## [Records shown]
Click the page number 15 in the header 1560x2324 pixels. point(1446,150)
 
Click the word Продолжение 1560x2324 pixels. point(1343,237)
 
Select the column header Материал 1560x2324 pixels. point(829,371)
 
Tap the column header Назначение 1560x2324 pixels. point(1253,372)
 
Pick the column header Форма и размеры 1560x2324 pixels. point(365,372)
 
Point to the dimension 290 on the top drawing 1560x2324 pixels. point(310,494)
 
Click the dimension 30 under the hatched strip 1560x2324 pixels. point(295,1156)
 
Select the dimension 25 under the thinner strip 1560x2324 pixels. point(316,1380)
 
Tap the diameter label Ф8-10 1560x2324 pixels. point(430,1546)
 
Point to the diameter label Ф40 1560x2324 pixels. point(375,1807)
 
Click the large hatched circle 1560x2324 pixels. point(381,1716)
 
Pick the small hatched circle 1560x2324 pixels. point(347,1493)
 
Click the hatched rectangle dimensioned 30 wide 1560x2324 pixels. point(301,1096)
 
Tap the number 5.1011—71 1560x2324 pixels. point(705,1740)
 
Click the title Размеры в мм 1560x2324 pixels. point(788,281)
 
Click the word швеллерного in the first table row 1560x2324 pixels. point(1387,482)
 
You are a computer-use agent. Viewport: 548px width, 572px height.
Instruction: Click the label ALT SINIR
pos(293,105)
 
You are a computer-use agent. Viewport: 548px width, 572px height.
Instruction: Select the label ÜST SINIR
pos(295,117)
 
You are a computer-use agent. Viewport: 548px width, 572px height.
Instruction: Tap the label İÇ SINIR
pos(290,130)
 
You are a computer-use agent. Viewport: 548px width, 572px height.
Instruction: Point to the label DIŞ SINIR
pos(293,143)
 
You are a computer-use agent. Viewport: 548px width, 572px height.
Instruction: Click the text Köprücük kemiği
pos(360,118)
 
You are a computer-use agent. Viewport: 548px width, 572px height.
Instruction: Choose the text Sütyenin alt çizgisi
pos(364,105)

## [Work to do]
Please rewrite every line of the data above, swapping "column header" for "table heading" and leaving everything else unchanged.

## [Written solution]
Click the page number 15 in the header 1560x2324 pixels. point(1446,150)
 
Click the word Продолжение 1560x2324 pixels. point(1343,237)
 
Select the table heading Материал 1560x2324 pixels. point(829,371)
 
Tap the table heading Назначение 1560x2324 pixels. point(1253,372)
 
Pick the table heading Форма и размеры 1560x2324 pixels. point(365,372)
 
Point to the dimension 290 on the top drawing 1560x2324 pixels. point(310,494)
 
Click the dimension 30 under the hatched strip 1560x2324 pixels. point(295,1156)
 
Select the dimension 25 under the thinner strip 1560x2324 pixels. point(316,1380)
 
Tap the diameter label Ф8-10 1560x2324 pixels. point(430,1546)
 
Point to the diameter label Ф40 1560x2324 pixels. point(375,1807)
 
Click the large hatched circle 1560x2324 pixels. point(381,1716)
 
Pick the small hatched circle 1560x2324 pixels. point(347,1493)
 
Click the hatched rectangle dimensioned 30 wide 1560x2324 pixels. point(301,1096)
 
Tap the number 5.1011—71 1560x2324 pixels. point(705,1740)
 
Click the title Размеры в мм 1560x2324 pixels. point(788,281)
 
Click the word швеллерного in the first table row 1560x2324 pixels. point(1387,482)
 
You are a computer-use agent. Viewport: 548px width, 572px height.
Instruction: Click the label ALT SINIR
pos(293,105)
 
You are a computer-use agent. Viewport: 548px width, 572px height.
Instruction: Select the label ÜST SINIR
pos(295,117)
 
You are a computer-use agent. Viewport: 548px width, 572px height.
Instruction: Tap the label İÇ SINIR
pos(290,130)
 
You are a computer-use agent. Viewport: 548px width, 572px height.
Instruction: Point to the label DIŞ SINIR
pos(293,143)
 
You are a computer-use agent. Viewport: 548px width, 572px height.
Instruction: Click the text Köprücük kemiği
pos(360,118)
 
You are a computer-use agent. Viewport: 548px width, 572px height.
Instruction: Choose the text Sütyenin alt çizgisi
pos(364,105)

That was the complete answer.